Where’s it on? Cinemas nationwide

Now finally getting its delayed turn in cinemas, Supernova is the wrenchingly sad story of a gay couple, Sam (Colin Firth) and Tusker (Stanley Tucci), facing up to Tusker’s diagnosis with early on-set dementia. They’re on an RV trip through the rugged scenery of the Lake District, which makes this male two-hander a little reminiscent of the original The Trip (2010), with dementia instead of posh dinners. Director Harry Macqueen shoots Wordsworth country with an eye for light shifting over landscapes – there are outlooks on view here that take your breath away.
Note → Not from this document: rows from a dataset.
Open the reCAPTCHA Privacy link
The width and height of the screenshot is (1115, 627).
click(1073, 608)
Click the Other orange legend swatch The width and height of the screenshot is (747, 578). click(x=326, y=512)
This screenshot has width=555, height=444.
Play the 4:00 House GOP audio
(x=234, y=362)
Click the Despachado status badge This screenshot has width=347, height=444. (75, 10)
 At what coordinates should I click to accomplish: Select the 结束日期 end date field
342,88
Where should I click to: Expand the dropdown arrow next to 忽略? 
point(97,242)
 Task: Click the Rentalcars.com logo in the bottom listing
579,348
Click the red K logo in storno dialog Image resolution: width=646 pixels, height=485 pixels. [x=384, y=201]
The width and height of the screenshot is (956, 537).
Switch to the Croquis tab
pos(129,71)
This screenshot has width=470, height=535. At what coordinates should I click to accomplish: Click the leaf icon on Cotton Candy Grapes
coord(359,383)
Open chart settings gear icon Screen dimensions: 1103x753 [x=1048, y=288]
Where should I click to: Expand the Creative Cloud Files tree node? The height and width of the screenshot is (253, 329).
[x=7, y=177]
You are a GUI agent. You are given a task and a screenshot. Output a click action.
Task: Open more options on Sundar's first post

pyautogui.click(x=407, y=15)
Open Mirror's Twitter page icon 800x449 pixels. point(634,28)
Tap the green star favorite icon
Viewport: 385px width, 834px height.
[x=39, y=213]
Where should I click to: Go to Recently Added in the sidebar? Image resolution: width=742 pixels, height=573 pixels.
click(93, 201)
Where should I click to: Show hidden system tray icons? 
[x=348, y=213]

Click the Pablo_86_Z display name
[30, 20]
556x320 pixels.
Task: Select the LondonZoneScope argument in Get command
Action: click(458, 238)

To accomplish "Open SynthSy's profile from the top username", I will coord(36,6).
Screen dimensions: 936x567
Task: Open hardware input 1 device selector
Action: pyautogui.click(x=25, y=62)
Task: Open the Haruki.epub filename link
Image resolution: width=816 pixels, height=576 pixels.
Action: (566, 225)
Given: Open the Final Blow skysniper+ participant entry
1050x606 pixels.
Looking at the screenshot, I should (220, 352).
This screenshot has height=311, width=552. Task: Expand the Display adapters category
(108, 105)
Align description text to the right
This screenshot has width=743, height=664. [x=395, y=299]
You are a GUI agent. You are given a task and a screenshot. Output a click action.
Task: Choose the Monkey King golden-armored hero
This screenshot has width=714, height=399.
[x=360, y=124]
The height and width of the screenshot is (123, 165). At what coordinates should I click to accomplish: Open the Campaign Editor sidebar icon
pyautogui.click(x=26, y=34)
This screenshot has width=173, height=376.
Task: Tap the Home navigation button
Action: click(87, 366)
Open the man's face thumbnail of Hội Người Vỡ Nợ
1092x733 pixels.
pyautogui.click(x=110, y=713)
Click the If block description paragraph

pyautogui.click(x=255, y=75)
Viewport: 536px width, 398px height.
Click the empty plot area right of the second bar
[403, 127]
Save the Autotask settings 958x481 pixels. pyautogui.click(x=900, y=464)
But no less remarkable are the finely turned performances from Firth and Tucci, as two long-term lovers struggling to come to terms with upcoming loss. Much of the action takes place at Sam’s sister’s gorgeous farmhouse, and there’s a dinner-table speech from Tusker – but spoken by Sam – that’s heartbreaking to watch. It’s difficult to remember either actor being better.